Brief. Give back the whole listing below exactly.

Provided records.
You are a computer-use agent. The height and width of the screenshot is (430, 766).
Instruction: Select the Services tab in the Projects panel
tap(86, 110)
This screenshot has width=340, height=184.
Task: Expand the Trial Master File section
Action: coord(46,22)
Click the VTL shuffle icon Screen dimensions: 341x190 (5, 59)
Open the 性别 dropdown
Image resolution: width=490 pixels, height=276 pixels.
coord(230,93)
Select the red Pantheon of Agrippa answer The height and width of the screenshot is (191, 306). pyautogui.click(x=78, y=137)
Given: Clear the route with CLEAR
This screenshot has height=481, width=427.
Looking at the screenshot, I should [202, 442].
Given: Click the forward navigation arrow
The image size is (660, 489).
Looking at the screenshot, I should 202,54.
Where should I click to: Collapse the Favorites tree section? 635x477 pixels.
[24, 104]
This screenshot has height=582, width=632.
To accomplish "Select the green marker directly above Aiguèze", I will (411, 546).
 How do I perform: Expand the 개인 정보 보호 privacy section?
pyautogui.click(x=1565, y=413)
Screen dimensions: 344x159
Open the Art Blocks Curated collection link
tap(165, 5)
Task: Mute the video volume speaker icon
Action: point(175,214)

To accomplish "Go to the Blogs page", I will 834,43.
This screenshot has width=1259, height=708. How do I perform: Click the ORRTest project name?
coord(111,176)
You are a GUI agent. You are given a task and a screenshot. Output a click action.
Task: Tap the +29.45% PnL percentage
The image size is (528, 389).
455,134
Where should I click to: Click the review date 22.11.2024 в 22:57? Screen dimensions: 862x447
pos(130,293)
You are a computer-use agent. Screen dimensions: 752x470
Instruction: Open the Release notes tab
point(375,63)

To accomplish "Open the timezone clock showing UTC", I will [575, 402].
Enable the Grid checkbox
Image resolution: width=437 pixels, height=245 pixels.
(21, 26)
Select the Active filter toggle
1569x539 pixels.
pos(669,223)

Completed task.
You are a computer-use agent. The height and width of the screenshot is (430, 766).
Instruction: Select the Services tab in the Projects panel
tap(86, 110)
This screenshot has width=340, height=184.
Task: Expand the Trial Master File section
Action: coord(46,22)
Click the VTL shuffle icon Screen dimensions: 341x190 (5, 59)
Open the 性别 dropdown
Image resolution: width=490 pixels, height=276 pixels.
coord(230,93)
Select the red Pantheon of Agrippa answer The height and width of the screenshot is (191, 306). pyautogui.click(x=78, y=137)
Given: Clear the route with CLEAR
This screenshot has height=481, width=427.
Looking at the screenshot, I should [202, 442].
Given: Click the forward navigation arrow
The image size is (660, 489).
Looking at the screenshot, I should 202,54.
Where should I click to: Collapse the Favorites tree section? 635x477 pixels.
[24, 104]
This screenshot has height=582, width=632.
To accomplish "Select the green marker directly above Aiguèze", I will (411, 546).
 How do I perform: Expand the 개인 정보 보호 privacy section?
pyautogui.click(x=1565, y=413)
Screen dimensions: 344x159
Open the Art Blocks Curated collection link
tap(165, 5)
Task: Mute the video volume speaker icon
Action: point(175,214)

To accomplish "Go to the Blogs page", I will 834,43.
This screenshot has width=1259, height=708. How do I perform: Click the ORRTest project name?
coord(111,176)
You are a GUI agent. You are given a task and a screenshot. Output a click action.
Task: Tap the +29.45% PnL percentage
The image size is (528, 389).
455,134
Where should I click to: Click the review date 22.11.2024 в 22:57? Screen dimensions: 862x447
pos(130,293)
You are a computer-use agent. Screen dimensions: 752x470
Instruction: Open the Release notes tab
point(375,63)

To accomplish "Open the timezone clock showing UTC", I will [575, 402].
Enable the Grid checkbox
Image resolution: width=437 pixels, height=245 pixels.
(21, 26)
Select the Active filter toggle
1569x539 pixels.
pos(669,223)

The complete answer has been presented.